*Consigne:* Rédigez la suite du texte ci-dessous sur le livre d'Annick Cojean consacré au harem de Khadafi, à partir de sa dernière phrase.

*Texte extrait:*
· · · · · · ·
Annick Cojean, grand reporter au Monde, n’était pas venue à Tripoli pour entendre ça. Elle allait repartir à Paris, c’est juste après la mort de Khadafi piégé dans un égout, qu’elle a rencontré Soraya. Soraya qui a déroulé l’horrible vie à laquelle l’a condamnée le féministe Guide après l’avoir fait enlever de son école par ses sbires, comme il le faisait régulièrement. Il avait viscéralement besoin de chair fraîche, de vierges, de petites. Elle avait 14 ans, d’autres 12, 13, peu importe. Il les faisait capturer, enfermer dans le sous-sol de son palais où elles ne voyaient jamais le jour, et les faisaient chercher à n’importe quelle heure du jour ou la nuit. La petite, il l’a appelée tout de suite salope et l’a violée brutalement, sauvagement, en la rouant de coups. Il le faisait devant les autres, devant ses maîtresses devenues rabatteuses, devant des officiels qu’il récompensait en leur « filant » des filles. Des années. Vie fichue, déshonorée, ses parents qui la considèrent comme une pute, qui risquent leur vie si elle s’enfuit. Otage. Maltraitée. Puis soumise. Soraya, c’est la première partie du livre, les Proies, dans le harem de Khadafi.
· · · · · · ·
*Données:*
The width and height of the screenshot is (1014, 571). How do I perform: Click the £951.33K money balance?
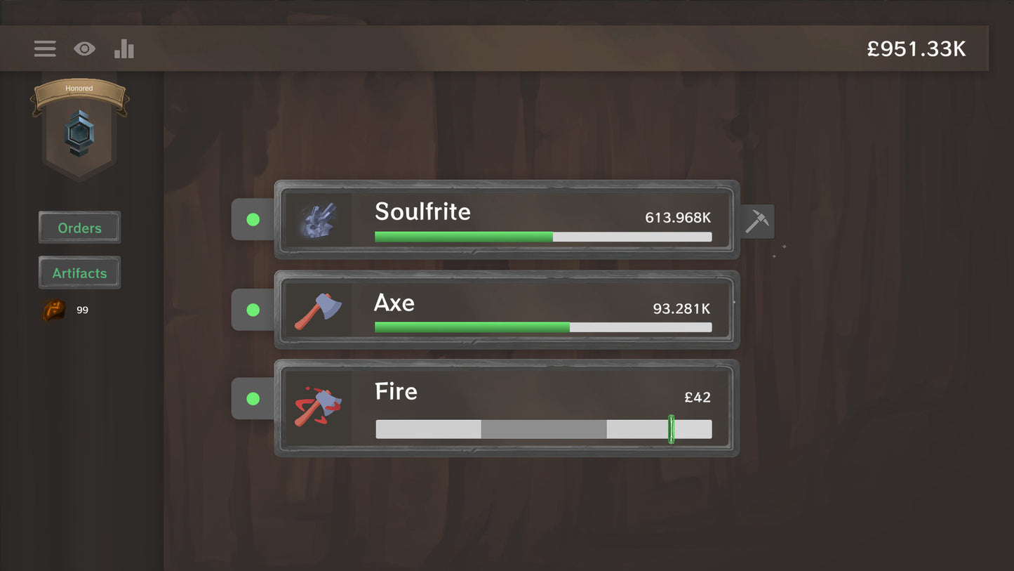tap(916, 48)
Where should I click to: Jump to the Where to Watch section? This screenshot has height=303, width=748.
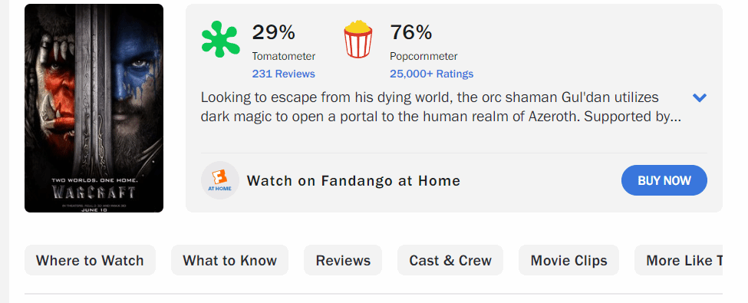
· · · · · · ·
*Corrigé:*
Annick Cojean ne se contente pas de ce récit. Elle le recoupe, vérifie tout, cherche d’autres témoignages, fait son enquête. Et ce qu’elle découvre est ahurissant : Khadafi ne vivait et ne voyait que par le sexe. C’était son occupation, son arme de guerre, sa façon de soumettre tout le monde. Confit de drogue et de viagra, déflorant des milliers de filles, au moins quatre par jour, plus des garçons, imposant des relations sexuelles à certains ministres, hommes, ou autres personnels pour les humilier, traquant ses invitées, même mariées, même officielles, en leur offrant des valises pleines de dollars, des rivières de diamants, des cadeaux somptueux, faisant affréter un avion pour ramener des mannequins, leur offrant des vacances de rêves avec argent pour acheter des robes de luxe, les violant ou pas, il avait mis au point un réseau international avec de nombreuses complicités. Ou le silence de tous ceux qui savaient ou se doutaient. Car pétrole, pétrole ! Ne pas se fâcher avec lui.
A l’université, car il se vantait de pousser les femmes aux études, il avait aussi son bordel avec chambres, jacuzzi et surtout un bloc gynéco avec tout ce qu’il faut pour les examens, les avortements. D’ailleurs, toutes les filles et tous les garçons qu’il pratiquait avaient d’abord une prise de sang faite par ses infirmières bulgares (les mêmes ? je ne sais pas) pour vérifier leur santé.
Ceux ou celles, parmi les gens ordinaires, qui avaient l’audace de vouloir se venger étaient tués, torturés, et filmées pour donner l’exemple.
Sa principale rabatteuse, qu’il craignait car elle pratiquait la magie noire, venait jusqu’à Paris, dans les palaces, pour y rencontrer des femmes importantes comme Dati, par exemple, à tout hasard. Il adorait, s’agissant des politiques Africains, passer un moment intime avec leurs femmes qui repartaient avec les fameuses valises et les couteux bijoux.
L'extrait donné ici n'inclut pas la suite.